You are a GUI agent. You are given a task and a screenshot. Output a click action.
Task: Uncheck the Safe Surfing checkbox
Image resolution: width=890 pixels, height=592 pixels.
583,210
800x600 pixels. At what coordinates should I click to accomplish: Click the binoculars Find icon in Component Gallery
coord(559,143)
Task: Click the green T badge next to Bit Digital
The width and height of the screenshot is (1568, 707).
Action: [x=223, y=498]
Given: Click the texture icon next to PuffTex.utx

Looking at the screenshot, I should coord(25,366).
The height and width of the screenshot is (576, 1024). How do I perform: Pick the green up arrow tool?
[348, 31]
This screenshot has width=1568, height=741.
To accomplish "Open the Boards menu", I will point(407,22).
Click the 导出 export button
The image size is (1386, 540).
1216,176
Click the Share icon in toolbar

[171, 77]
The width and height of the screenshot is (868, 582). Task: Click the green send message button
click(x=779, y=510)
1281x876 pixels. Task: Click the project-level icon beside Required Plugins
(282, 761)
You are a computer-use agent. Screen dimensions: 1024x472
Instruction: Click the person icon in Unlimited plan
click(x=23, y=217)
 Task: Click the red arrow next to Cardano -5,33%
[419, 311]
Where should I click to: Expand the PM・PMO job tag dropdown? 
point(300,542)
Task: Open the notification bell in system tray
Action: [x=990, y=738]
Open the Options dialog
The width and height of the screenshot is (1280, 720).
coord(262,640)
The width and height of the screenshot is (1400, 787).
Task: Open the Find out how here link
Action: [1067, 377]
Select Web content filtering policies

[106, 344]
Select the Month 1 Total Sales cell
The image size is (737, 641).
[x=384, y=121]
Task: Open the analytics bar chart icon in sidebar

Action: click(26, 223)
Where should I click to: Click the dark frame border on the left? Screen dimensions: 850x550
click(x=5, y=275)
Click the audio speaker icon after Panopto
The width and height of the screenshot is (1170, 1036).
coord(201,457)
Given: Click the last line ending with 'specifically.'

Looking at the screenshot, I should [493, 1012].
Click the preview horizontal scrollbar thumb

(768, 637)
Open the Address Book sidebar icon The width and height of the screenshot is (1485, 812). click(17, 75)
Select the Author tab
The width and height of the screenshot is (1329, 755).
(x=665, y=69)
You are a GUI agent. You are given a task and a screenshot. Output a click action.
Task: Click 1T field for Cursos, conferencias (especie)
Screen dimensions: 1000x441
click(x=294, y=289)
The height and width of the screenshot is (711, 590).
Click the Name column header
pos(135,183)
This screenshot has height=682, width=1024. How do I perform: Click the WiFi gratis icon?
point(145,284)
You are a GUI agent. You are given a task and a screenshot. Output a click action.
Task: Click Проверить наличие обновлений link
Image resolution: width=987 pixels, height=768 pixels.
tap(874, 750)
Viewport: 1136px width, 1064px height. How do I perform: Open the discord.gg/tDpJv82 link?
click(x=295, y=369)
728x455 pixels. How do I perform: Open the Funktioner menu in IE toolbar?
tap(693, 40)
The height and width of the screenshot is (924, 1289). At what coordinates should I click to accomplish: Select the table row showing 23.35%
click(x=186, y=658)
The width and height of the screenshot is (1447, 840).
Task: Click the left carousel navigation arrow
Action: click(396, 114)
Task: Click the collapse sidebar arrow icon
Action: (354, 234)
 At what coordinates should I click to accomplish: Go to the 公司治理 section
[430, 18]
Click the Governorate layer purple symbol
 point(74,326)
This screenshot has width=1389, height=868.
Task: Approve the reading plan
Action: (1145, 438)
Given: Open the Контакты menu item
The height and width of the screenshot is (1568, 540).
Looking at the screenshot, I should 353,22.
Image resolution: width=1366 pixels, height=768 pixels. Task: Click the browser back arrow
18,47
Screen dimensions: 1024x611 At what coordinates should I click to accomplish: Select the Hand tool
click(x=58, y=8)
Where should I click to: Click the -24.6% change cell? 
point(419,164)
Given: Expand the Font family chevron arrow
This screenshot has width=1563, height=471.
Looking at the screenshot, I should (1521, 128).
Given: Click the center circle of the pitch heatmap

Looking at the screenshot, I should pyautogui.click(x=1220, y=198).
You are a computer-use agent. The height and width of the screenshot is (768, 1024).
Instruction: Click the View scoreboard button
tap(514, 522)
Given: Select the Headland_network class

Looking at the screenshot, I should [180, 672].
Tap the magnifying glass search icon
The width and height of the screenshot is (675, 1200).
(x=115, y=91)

Assigned task: Answer with one number, namely the count of lines in the entries that include the word "computer".

Output: 2